**Source extract:**
------
(This is going to sound like a bit of a rant... and it probably is. Sorry... )
Although Grant mentioned it in the end, there's a bit of irony in the article in that I wouldn't hire anyone who wrote such code as that shown in the article (simple as it was).
Folks, getting the correct answer isn't enough... you have to do it with performance and scalability in mind and you must keep both in mind all the time. Add code readability to that, as well.
Let's bump up the stakes a bit... lets use 1,000,000 rows for the same code...
First, Grant's code doesn't work, as is... it dies at 1,000 so it's NOT SCALABLE. He wouldn't make it past the first round because he didn't write the code to be scalable despite what the requirements said (100 rows). Here's the error his code produces...
Server: Msg 245, Level 16, State 1, Line 7
Syntax error converting the varchar value '*' to a column of data type int.
Det's first attempt has a second fault that Grant missed altogether... it has a GO in it that just isn't required and causes the code to fail if you declare any timing variables before it. He also should have done a SET NOCOUNT ON to keep from printing a million (1 row(s) affected) messages which really slowed his code down.
Det's second attempt isn't even worth mentioning because it would produce a million single row result sets, as Grant stated.
Let's look at a couple of other things... Scott made the mistake of formatting the output. For the most part, formatting the output in SQL is a Bozo-No-No. That type of formatting should be done in the app, if there is one.
------
**Extracted data:**

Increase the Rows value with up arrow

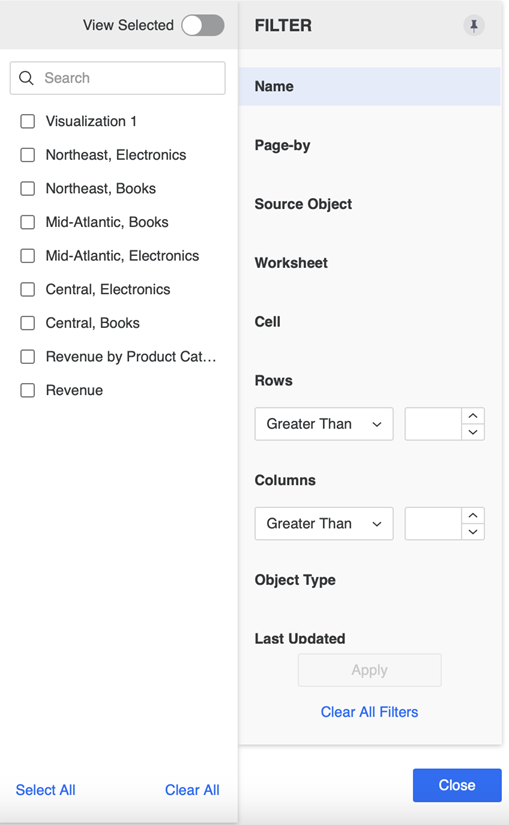(x=473, y=416)
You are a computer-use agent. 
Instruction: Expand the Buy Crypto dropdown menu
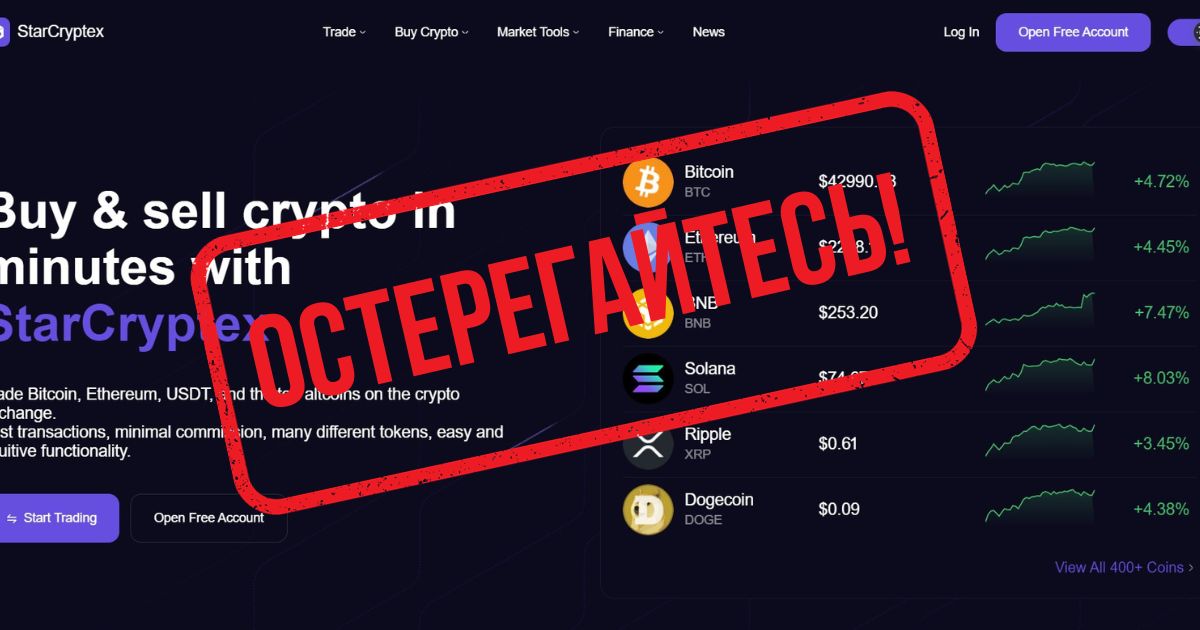click(431, 32)
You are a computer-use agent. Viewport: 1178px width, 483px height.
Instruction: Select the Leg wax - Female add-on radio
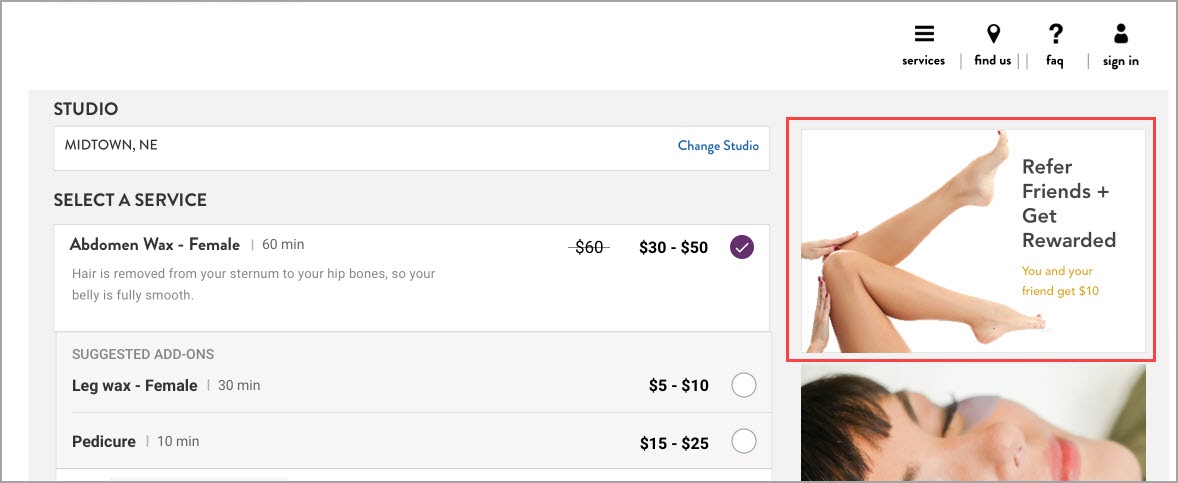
------
**Tasks:**
• a. Edit the records, starting at the line that has "You are a computer-use agent. Viewport: 1178px" and ending with the last of the records, so that "Leg wax" is replaced by "Arm wax" and everything else stays the same. Leave the pictures out of the answer.
• b. Resume the forum post on SQL performance, picking up right after its last sentence.
The forum post on SQL performance and the records are unrelated to each other.

**Answers given:**
• a.
You are a computer-use agent. Viewport: 1178px width, 483px height.
Instruction: Select the Arm wax - Female add-on radio

• b.
Except for Det's first attempt, everyone took it at face value that the output should be printed instead of properly returned as a single usable result set. The requirements never said Print anywhere... it said Count. Ya gotta think about being able to use the output from any query as a single usable result set all the time.
John Chapman has the right idea but it'll take a bit more code to reach a million rows. At least he tried a setbased solution! (Michael Valentine Jones has a dandy function that operates similar to John's performance enabled code but I can't find the URL for it).
Serqiy certainly has the right idea, but again, no scalability for the future.
I can't test the CTE solution because I don't have 2k5, but I'll just bet it's fast.
And... everyone failed the "test" because no one included any documentation!
After repairing Grant's code, here's the results from the million row tests (not truly scalable but certainly more than 100 rows )...
Grant's code took 203.626 seconds and pegged my single CPU the whole time.
Chris' code took 193.640 seconds and pegged my single CPU the whole time.
Det's first snippet took 286.156 seconds and pegged my single CPU the whole time.
Scott's code took 285.296 seconds and pegged my single CPU the whole time.
Those are some pretty hefty times for only a million rows. So... how would I do this? Like this, interview or not... would be even faster with MVJ's function...
Test code requirements:
1. Count from 1 to 100. (modified to use 1 million rows)
2. For each number evenly divisible by 3, substitute 'Bizz'.
3. For each number evenly divisible by 5, substitute 'Buzz'.
4. For each number divisible by both substitute 'BizzBuzz'
Rev 00 - 05/28/2007 - Jeff Moden - Initial creation/unit test.
- Deviation: Added duration counter to
measure run duration.
Rev 01 - 05/28/2007 - Jeff Moden - Modified to use 1 million
rows for performance/scalability test.
--===== Declare and start the duration timer
DECLARE @StartTime DATETIME
SET @StartTime = GETDATE()
--===== Declare and set a variable to control the number of
-- rows created.
DECLARE @DesiredRowCount INT
SET @DesiredRowCount = 1000000
--===== Disable the auto-display of rowcounts for appearance
-- and speed
SET NOCOUNT ON
--===== If the scratchpad table already exists, drop it
-- Note this is just so you can rerun the test.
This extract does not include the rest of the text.